Where I think most businesses, in every industry not just tourism, fall short is they fail to recognize the value of the SEM data that is available to them. We report on how many visitors came to our site as a result of SEO and PPC but we leave it at that. When doing keyword research you gain valuable decision making date – what do people search for to find my product? Then when you are start running PPC with those keywords you learn an even more valuable piece of data – does my product convert visitors. All of this data that you are learning as you implementing your SEM strategies should play a vital role in shaping your future marketing plans.

Let me use a tourism example that drives me crazy: agritourism. Somewhere along the line about 5 years ago, we as industry decided that we were going to invent the term “agritourism”. We did this because we learned that people like to visit places like wineries, u pick farms and ranches. People like the authentic experience of learning about where their food is produced. All valid points. Then because we are marketers we are just SURE we have to call it something catchy, enter “Agritourism”. So then there was conference after conference about agritoursim and how we need to promote it and use our resources. Again, all valid points. Were we missed the boat is then we started putting it all over our site and marketing materials. Why did we miss the boat? Because only us people in tourism know what the heck agritourism is! People, NO ONE is searching for that term. Ok I lie, an average of 1,600 people a month search for that term. 1,600 people in internet terms that is basically no one. Especially because that is the broad term I bet if you put in “agritourism your destination” you will get next to 0 searches.

Ok now let me move away from ranting and talk a little more about why this is a problem. We as marketers have all the tools we need right in front of us to research what our visitors ARE looking for but we cling to these “marketing catch phrases” that mean nothing to a user. We need to be using our SEM results to feed our marketing plans. We are receiving the most valuable data we could ever want – and no ever looks at it like that.

Now let’s go back to our agritourism example and see how we can use the data to help us make better decisions about how we phrase our content so people can find what we are all about. “Winery” as search term gleans almost 15,000 monthly searches. If you are wine destination, like napa, there are several varieties of “napa winery” that produce over 8,000 monthly searches. And those are much more qualified users than someone who is searching for “agritourism” not to mention “agritourism napa” has no monthly searches.

The main point is, do the research! You have it at your figure tips. Even if you don’t have a SEM strategy in place you can at the very least look at the monthly search volume of what you think your key product is to help you discover how people are finding it or if they aren’t interested at all. You will be amazed at what you can find as a result of doing some digging. We think in general terms sometimes as a marketer but if you really dig in and start doing the research there is always some secret search gem that you never even thought of.

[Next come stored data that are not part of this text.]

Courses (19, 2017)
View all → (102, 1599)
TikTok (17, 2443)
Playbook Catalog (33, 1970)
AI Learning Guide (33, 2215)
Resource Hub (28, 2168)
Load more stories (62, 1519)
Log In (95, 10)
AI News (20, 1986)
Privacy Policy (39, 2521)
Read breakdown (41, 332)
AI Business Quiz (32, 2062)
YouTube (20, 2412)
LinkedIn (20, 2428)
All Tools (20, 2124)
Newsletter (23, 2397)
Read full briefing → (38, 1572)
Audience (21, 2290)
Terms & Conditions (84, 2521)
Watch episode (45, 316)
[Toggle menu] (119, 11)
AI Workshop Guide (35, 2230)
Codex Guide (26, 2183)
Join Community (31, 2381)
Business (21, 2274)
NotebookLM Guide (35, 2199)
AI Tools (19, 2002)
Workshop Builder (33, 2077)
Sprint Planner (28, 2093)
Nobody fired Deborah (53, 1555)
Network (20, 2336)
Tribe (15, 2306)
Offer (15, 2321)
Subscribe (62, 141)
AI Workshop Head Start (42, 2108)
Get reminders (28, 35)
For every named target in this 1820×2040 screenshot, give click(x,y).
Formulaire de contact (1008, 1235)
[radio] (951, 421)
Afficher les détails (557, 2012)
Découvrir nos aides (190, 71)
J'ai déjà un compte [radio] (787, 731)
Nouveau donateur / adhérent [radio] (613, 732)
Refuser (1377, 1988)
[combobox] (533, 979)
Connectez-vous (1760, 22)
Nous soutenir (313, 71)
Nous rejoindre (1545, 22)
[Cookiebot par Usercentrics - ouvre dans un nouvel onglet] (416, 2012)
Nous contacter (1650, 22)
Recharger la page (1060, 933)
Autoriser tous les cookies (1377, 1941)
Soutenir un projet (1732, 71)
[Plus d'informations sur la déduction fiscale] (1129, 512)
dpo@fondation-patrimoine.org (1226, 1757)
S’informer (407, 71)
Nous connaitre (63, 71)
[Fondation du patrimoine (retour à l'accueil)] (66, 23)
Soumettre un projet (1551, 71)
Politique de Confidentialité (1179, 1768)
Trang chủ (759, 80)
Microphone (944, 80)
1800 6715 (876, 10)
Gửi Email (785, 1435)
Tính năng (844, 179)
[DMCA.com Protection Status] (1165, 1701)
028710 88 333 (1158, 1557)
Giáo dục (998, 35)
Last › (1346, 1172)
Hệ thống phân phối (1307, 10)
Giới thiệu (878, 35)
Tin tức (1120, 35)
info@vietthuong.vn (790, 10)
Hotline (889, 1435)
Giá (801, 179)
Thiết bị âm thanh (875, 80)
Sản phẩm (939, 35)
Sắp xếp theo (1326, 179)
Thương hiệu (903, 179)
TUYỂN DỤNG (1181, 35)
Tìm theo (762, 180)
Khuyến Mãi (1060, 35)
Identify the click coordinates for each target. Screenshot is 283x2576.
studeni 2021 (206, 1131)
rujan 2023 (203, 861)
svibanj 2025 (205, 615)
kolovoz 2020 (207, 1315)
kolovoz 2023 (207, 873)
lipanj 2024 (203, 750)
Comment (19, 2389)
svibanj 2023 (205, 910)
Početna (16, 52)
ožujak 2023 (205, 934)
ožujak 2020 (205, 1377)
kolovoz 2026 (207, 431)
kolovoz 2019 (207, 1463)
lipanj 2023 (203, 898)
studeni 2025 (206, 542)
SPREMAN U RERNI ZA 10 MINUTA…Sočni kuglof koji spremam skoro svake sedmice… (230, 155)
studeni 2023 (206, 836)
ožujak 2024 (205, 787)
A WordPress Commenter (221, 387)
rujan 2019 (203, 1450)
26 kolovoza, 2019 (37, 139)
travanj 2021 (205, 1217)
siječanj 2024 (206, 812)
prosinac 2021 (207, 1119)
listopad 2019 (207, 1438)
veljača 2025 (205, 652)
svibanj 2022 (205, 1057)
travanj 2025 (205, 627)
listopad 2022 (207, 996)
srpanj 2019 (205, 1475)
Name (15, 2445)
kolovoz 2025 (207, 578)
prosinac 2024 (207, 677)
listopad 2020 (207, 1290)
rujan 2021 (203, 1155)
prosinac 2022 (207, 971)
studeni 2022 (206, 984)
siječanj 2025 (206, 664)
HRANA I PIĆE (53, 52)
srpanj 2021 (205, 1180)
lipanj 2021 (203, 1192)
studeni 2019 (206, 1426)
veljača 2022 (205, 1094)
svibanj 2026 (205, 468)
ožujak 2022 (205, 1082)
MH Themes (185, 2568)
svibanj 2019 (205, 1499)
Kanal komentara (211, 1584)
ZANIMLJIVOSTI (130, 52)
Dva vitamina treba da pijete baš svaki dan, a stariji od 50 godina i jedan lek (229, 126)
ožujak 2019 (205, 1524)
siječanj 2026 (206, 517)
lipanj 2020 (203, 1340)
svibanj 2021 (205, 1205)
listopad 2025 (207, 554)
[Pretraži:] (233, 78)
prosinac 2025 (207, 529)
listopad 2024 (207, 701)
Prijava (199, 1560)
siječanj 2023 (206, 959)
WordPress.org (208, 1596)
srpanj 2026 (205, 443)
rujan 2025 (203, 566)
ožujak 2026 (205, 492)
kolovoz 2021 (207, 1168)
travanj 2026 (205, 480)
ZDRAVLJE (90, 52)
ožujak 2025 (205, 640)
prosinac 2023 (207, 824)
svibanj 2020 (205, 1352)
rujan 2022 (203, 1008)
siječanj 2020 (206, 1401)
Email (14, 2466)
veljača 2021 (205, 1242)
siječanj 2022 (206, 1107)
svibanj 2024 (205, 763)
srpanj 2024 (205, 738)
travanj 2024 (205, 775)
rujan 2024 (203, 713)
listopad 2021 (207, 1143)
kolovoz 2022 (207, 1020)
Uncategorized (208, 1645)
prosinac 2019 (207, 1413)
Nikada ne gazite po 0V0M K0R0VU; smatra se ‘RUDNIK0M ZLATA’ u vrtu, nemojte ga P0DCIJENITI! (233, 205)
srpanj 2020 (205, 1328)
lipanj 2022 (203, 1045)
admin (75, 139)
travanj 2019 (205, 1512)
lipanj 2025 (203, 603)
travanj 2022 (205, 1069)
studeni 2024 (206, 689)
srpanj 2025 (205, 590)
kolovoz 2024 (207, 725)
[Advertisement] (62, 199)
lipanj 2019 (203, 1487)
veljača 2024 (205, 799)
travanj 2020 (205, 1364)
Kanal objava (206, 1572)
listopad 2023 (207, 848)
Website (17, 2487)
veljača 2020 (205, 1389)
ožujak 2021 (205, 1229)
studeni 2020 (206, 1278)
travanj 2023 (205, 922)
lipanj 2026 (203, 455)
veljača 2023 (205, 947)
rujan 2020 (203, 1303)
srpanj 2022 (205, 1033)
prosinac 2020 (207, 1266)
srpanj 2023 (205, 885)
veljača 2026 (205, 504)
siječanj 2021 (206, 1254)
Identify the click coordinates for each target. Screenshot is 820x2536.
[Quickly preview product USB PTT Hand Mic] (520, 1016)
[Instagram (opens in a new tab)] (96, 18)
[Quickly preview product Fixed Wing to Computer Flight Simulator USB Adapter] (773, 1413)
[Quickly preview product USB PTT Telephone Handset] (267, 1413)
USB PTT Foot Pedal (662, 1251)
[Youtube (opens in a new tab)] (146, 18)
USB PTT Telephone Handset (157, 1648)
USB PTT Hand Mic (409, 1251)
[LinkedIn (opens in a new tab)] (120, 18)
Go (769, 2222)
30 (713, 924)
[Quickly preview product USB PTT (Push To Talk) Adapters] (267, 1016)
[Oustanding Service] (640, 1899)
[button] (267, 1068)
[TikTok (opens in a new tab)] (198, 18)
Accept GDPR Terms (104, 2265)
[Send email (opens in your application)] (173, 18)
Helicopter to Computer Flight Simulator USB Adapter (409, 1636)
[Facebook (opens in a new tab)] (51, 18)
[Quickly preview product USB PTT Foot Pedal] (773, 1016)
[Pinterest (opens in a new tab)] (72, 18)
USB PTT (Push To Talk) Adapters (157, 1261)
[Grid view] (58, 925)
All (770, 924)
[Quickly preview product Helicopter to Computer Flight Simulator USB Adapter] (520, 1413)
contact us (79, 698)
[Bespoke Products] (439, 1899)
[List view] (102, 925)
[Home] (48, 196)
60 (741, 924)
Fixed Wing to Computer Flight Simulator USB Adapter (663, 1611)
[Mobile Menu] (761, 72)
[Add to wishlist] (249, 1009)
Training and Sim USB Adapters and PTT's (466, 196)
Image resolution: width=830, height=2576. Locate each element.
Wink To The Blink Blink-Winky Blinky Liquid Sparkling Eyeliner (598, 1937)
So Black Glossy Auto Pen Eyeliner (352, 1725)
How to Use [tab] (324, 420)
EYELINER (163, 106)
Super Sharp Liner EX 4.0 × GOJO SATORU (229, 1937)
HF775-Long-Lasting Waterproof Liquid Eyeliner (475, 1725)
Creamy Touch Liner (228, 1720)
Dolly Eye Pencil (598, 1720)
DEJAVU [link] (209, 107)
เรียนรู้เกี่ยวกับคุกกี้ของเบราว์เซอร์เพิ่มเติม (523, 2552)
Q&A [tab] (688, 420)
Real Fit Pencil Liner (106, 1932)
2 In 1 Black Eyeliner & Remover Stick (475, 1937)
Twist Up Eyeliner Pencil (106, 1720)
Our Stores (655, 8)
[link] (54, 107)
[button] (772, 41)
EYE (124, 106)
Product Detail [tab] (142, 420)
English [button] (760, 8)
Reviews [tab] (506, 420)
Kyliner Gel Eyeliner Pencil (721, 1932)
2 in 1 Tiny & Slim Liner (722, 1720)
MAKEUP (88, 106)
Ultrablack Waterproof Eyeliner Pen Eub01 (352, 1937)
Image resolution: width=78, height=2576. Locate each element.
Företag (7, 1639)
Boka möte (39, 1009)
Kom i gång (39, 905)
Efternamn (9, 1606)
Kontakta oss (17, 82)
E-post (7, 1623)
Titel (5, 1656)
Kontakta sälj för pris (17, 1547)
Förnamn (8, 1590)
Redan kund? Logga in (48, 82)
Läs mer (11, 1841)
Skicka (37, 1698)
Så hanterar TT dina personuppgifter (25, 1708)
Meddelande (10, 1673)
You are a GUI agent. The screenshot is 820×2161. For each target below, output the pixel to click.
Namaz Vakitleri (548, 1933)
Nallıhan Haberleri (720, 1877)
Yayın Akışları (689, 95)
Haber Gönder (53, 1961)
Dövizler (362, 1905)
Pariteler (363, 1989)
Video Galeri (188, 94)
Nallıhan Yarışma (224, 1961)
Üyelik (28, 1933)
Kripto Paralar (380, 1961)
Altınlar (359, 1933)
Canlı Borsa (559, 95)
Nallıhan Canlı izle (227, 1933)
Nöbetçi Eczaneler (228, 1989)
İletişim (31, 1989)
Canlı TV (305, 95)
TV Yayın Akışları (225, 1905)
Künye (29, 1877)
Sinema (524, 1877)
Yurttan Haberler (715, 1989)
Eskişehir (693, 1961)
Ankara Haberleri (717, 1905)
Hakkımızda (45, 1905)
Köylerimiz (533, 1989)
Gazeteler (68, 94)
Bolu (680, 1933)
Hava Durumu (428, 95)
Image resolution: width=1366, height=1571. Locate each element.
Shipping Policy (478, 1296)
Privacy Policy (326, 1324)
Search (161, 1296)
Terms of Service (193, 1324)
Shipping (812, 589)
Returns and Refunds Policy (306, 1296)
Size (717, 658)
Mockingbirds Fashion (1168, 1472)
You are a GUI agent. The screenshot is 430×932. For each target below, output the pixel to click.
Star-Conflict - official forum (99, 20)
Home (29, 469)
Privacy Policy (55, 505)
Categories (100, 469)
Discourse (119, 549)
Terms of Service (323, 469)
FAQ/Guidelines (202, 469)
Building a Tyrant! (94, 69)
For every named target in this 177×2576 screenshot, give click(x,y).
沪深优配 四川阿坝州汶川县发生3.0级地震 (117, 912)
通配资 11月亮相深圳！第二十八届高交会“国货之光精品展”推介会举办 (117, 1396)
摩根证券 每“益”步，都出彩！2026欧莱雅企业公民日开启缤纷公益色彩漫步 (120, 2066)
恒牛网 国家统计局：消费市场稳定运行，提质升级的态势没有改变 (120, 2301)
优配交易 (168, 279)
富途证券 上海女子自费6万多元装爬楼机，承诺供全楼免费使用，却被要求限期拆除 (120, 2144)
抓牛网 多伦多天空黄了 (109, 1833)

If nothing else use it as a decision point. Say you can’t find data that anyone is searching for cultural centers in your destination but in your destination you have some really cool cultural centers. You have done all kinds of research and you just can’t find any term that people are searching for that is related to cultural centers. I would suggested promoting culture centers front and center on your website. Feature them on homepage, feature them on the things to do page, write some blog posts about. Then look at the data, if no one is interacting with this content, even after you made the effort to really highlight it, I would say people on the internet are not interested in that product. But if you see people are interacting with content then you can look at what they searched for to find it and what other content they engaged with after seeing it.

One thing we have to work at is: letting go. It is OK to let of the term agritourism or cultural centers if we can’t find the data to back up that people are interested. We can call it that in our tourism circles but let go from your external marketing plans. We can still talk to people about our cultural centers but we just aren’t going to make it a marketing priority. Call it what it is farms, wineries, ranches. Leave your cultural center content on the site and let people find that hidden gem. But it has to be ok to say – hey we thought all these years that X was something really cool in our destination but we just don’t have the data to support it.

Now go out, dig in, and start using that data!